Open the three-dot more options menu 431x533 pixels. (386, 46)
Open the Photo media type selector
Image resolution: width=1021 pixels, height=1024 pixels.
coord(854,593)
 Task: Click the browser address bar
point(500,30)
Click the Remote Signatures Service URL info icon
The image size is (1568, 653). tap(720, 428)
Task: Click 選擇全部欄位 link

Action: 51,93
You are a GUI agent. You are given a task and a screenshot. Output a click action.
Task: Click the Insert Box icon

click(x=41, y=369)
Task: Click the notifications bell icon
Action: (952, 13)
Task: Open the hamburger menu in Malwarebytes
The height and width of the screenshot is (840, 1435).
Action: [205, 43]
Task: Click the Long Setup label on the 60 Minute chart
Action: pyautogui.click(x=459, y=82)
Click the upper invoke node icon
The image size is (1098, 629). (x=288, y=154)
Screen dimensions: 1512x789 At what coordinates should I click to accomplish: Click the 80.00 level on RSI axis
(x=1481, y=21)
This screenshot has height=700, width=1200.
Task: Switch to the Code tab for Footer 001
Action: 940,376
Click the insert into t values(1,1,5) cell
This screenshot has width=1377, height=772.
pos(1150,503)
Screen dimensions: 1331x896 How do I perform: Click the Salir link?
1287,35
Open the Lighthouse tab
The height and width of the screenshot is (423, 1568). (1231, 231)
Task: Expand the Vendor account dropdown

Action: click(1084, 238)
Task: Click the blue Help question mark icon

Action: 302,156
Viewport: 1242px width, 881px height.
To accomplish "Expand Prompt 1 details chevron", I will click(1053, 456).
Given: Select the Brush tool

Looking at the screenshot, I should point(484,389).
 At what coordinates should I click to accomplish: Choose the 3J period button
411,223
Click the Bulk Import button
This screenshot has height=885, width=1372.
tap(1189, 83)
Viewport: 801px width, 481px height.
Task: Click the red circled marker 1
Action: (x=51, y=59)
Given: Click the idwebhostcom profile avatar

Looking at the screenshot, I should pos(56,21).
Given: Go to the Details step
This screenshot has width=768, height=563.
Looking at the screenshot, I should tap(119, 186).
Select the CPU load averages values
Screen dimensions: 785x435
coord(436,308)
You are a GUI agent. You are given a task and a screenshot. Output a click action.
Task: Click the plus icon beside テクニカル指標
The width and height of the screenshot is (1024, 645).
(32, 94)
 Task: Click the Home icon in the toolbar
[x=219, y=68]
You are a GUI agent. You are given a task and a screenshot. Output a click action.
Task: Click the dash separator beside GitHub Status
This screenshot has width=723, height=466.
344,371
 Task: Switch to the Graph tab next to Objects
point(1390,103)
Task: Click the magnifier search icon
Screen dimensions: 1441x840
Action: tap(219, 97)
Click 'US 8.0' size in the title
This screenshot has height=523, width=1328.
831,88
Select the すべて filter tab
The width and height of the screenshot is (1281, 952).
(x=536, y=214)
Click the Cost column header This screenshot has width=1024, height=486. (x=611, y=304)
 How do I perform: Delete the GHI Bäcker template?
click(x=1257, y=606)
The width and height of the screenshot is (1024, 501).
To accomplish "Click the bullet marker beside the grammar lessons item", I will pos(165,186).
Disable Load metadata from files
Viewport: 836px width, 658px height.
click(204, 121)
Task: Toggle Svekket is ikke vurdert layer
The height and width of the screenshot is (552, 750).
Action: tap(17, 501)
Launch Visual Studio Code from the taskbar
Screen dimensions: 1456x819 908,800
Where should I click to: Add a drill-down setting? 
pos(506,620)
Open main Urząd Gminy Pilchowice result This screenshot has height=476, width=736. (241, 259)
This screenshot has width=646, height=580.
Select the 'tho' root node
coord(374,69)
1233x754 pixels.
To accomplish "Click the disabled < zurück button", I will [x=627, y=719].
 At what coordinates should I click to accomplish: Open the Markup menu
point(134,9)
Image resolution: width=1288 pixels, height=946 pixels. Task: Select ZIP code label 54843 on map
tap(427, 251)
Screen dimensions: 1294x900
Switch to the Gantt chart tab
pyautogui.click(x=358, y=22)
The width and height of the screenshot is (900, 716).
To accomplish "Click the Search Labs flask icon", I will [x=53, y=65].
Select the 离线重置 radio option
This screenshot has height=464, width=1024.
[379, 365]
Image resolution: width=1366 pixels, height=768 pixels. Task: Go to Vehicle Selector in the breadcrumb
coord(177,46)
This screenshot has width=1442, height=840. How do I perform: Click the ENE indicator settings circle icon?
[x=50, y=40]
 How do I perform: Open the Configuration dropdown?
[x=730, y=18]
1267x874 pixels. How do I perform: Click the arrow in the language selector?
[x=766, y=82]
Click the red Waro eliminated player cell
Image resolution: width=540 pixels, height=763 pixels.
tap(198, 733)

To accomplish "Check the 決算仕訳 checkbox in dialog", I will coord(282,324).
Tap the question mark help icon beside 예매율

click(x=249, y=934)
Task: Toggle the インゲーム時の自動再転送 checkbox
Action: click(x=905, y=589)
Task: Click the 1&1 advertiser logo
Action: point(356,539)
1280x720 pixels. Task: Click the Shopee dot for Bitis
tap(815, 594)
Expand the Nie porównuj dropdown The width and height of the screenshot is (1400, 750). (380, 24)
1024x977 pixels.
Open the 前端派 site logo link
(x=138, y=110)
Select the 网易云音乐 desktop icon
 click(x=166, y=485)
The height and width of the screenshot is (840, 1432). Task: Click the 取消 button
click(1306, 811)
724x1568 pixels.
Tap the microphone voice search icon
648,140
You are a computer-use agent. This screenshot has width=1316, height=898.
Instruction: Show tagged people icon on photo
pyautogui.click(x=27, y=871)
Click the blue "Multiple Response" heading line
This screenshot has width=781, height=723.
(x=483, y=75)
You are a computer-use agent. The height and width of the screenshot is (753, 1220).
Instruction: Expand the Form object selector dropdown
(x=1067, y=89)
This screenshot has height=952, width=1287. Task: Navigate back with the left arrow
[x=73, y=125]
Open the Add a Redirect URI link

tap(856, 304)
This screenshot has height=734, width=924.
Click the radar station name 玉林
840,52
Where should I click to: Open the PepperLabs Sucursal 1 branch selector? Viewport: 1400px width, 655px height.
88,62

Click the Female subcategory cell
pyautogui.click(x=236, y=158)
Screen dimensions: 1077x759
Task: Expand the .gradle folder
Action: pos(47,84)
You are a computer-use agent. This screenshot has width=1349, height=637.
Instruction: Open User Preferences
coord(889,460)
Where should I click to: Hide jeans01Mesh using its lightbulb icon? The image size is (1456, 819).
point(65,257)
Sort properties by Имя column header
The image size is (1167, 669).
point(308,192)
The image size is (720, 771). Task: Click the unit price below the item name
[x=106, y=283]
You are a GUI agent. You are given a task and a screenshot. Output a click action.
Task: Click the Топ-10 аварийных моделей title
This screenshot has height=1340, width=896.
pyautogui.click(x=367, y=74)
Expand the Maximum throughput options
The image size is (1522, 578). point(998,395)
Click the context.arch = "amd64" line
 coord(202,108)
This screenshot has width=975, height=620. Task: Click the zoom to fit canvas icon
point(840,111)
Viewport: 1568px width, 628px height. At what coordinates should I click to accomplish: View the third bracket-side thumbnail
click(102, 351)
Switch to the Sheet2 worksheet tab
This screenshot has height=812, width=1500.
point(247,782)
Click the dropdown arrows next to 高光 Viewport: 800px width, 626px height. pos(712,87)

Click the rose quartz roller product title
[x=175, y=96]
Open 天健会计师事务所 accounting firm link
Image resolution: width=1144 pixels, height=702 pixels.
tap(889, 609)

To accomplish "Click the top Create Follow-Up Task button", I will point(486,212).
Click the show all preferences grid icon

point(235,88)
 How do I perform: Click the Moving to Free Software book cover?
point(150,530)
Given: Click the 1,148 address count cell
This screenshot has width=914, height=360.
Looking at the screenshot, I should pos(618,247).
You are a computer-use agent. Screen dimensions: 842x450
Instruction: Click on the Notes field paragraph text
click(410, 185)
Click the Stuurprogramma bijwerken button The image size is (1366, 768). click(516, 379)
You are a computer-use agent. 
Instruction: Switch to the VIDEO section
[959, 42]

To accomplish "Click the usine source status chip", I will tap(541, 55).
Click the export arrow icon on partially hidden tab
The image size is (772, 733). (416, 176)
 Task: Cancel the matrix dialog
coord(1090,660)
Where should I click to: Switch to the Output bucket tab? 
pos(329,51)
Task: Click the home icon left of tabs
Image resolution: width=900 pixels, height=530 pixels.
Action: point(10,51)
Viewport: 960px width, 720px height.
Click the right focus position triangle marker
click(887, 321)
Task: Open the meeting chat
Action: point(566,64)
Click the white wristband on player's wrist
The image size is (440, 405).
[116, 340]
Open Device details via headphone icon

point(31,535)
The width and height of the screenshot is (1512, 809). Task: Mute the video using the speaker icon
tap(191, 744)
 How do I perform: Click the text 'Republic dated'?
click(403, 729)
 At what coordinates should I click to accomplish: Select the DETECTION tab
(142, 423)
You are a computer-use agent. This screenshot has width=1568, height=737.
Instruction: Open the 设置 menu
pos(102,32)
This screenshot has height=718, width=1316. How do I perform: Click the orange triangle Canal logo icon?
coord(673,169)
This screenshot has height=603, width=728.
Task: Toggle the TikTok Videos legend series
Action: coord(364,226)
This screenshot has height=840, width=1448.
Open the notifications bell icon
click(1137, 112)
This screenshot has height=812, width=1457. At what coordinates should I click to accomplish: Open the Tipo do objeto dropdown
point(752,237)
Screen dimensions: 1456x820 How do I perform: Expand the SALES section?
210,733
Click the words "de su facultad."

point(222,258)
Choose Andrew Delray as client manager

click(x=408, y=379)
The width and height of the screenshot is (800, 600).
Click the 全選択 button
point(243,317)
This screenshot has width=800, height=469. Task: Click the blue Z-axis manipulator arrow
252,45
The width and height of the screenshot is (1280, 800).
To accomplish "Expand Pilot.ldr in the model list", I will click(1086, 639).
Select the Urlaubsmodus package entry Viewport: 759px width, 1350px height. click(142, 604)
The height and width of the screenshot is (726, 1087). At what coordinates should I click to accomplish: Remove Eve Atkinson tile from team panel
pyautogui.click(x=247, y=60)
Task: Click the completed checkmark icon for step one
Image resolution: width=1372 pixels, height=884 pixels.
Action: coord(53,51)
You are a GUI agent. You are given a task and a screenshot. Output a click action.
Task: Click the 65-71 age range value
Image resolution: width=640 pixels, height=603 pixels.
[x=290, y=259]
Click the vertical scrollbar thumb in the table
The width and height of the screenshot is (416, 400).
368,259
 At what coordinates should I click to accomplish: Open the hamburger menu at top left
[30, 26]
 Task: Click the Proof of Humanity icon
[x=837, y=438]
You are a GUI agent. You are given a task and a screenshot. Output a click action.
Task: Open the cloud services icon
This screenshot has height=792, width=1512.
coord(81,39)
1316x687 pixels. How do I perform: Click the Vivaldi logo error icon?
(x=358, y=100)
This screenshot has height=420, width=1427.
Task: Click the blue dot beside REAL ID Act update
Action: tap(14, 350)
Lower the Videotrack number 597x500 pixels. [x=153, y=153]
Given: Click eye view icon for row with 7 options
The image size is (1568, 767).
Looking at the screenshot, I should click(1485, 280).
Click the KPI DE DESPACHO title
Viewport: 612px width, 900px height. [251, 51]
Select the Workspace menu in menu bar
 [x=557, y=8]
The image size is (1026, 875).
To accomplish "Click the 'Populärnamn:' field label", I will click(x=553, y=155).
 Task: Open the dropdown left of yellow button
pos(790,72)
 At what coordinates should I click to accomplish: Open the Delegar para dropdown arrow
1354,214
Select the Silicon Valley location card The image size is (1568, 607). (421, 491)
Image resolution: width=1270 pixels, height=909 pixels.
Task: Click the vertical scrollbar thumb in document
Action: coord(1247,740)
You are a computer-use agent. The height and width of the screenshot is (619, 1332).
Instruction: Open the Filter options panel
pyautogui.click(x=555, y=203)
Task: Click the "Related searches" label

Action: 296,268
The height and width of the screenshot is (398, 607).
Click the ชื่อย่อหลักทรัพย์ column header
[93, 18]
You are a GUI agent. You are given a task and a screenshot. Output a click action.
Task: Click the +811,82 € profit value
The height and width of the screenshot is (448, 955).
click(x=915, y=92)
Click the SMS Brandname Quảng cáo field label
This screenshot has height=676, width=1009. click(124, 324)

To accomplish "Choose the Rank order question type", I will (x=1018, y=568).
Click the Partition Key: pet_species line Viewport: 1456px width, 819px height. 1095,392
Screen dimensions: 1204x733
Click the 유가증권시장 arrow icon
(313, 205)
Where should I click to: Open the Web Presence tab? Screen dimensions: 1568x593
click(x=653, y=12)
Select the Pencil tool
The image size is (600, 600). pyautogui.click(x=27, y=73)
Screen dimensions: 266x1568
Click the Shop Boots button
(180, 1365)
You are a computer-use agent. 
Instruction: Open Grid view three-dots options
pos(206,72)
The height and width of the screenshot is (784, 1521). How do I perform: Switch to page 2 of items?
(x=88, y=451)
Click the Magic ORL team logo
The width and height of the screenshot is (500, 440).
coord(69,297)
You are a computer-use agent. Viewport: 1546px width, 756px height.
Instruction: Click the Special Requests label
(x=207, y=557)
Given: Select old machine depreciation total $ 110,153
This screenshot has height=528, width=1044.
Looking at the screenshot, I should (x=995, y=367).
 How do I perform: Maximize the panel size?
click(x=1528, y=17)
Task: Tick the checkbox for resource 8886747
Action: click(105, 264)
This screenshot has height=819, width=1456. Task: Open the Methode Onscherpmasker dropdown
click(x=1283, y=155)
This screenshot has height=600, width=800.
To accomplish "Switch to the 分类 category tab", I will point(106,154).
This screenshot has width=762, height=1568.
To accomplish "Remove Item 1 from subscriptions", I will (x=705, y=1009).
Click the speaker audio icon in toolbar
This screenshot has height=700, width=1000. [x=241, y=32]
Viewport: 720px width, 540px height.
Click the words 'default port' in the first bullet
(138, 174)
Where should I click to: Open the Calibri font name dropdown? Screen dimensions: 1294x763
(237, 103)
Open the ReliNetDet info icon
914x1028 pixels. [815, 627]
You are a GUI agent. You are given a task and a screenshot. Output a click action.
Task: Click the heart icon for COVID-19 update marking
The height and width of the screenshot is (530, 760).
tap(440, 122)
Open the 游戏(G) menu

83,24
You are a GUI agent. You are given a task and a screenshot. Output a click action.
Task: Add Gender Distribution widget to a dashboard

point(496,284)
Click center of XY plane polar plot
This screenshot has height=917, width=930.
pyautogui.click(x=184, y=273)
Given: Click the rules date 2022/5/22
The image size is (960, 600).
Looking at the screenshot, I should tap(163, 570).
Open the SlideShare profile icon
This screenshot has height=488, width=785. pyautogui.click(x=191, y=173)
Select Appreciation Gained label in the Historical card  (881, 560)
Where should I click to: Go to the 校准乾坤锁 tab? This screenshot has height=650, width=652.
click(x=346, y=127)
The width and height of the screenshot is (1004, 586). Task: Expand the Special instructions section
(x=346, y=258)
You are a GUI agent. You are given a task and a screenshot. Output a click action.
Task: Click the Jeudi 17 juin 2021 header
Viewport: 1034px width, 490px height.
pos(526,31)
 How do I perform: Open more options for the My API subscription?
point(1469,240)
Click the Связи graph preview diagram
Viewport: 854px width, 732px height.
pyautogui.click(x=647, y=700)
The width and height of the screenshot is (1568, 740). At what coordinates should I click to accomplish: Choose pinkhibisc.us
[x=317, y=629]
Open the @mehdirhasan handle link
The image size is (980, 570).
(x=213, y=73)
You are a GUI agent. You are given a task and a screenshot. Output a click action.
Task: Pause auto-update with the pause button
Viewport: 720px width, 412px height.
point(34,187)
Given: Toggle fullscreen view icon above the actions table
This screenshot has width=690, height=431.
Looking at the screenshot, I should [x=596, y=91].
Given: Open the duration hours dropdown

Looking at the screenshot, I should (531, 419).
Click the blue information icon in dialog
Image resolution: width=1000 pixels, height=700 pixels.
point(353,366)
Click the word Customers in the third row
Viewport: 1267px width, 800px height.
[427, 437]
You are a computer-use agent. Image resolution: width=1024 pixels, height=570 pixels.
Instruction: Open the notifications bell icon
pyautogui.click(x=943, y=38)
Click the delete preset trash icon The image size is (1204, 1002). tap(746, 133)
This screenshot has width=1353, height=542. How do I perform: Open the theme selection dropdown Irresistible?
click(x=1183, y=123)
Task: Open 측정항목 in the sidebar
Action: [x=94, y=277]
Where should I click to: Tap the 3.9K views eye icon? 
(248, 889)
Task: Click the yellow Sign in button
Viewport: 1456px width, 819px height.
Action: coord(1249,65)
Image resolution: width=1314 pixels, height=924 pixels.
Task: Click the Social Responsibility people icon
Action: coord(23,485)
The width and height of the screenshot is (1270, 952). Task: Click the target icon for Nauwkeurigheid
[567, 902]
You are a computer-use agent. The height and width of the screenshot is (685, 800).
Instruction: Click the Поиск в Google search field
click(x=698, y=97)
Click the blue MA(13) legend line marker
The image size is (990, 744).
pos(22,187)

**Exercise directions:** Edit everything from the line containing "Screen dimensions: 1204x733" down to the line containing "This screenshot has height=700, width=1000.", changing "computer-use agent" to "GUI agent" and keeping all else the same. Return only those lines.

**The result:**
Screen dimensions: 1204x733
Click the 유가증권시장 arrow icon
(313, 205)
Where should I click to: Open the Web Presence tab? Screen dimensions: 1568x593
click(x=653, y=12)
Select the Pencil tool
The image size is (600, 600). pyautogui.click(x=27, y=73)
Screen dimensions: 266x1568
Click the Shop Boots button
(180, 1365)
You are a GUI agent. 
Instruction: Open Grid view three-dots options
pos(206,72)
The height and width of the screenshot is (784, 1521). How do I perform: Switch to page 2 of items?
(x=88, y=451)
Click the Magic ORL team logo
The width and height of the screenshot is (500, 440).
coord(69,297)
You are a GUI agent. Viewport: 1546px width, 756px height.
Instruction: Click the Special Requests label
(x=207, y=557)
Given: Select old machine depreciation total $ 110,153
This screenshot has height=528, width=1044.
Looking at the screenshot, I should (x=995, y=367).
 How do I perform: Maximize the panel size?
click(x=1528, y=17)
Task: Tick the checkbox for resource 8886747
Action: click(105, 264)
This screenshot has height=819, width=1456. Task: Open the Methode Onscherpmasker dropdown
click(x=1283, y=155)
This screenshot has height=600, width=800.
To accomplish "Switch to the 分类 category tab", I will point(106,154).
This screenshot has width=762, height=1568.
To accomplish "Remove Item 1 from subscriptions", I will (x=705, y=1009).
Click the speaker audio icon in toolbar
This screenshot has height=700, width=1000. [x=241, y=32]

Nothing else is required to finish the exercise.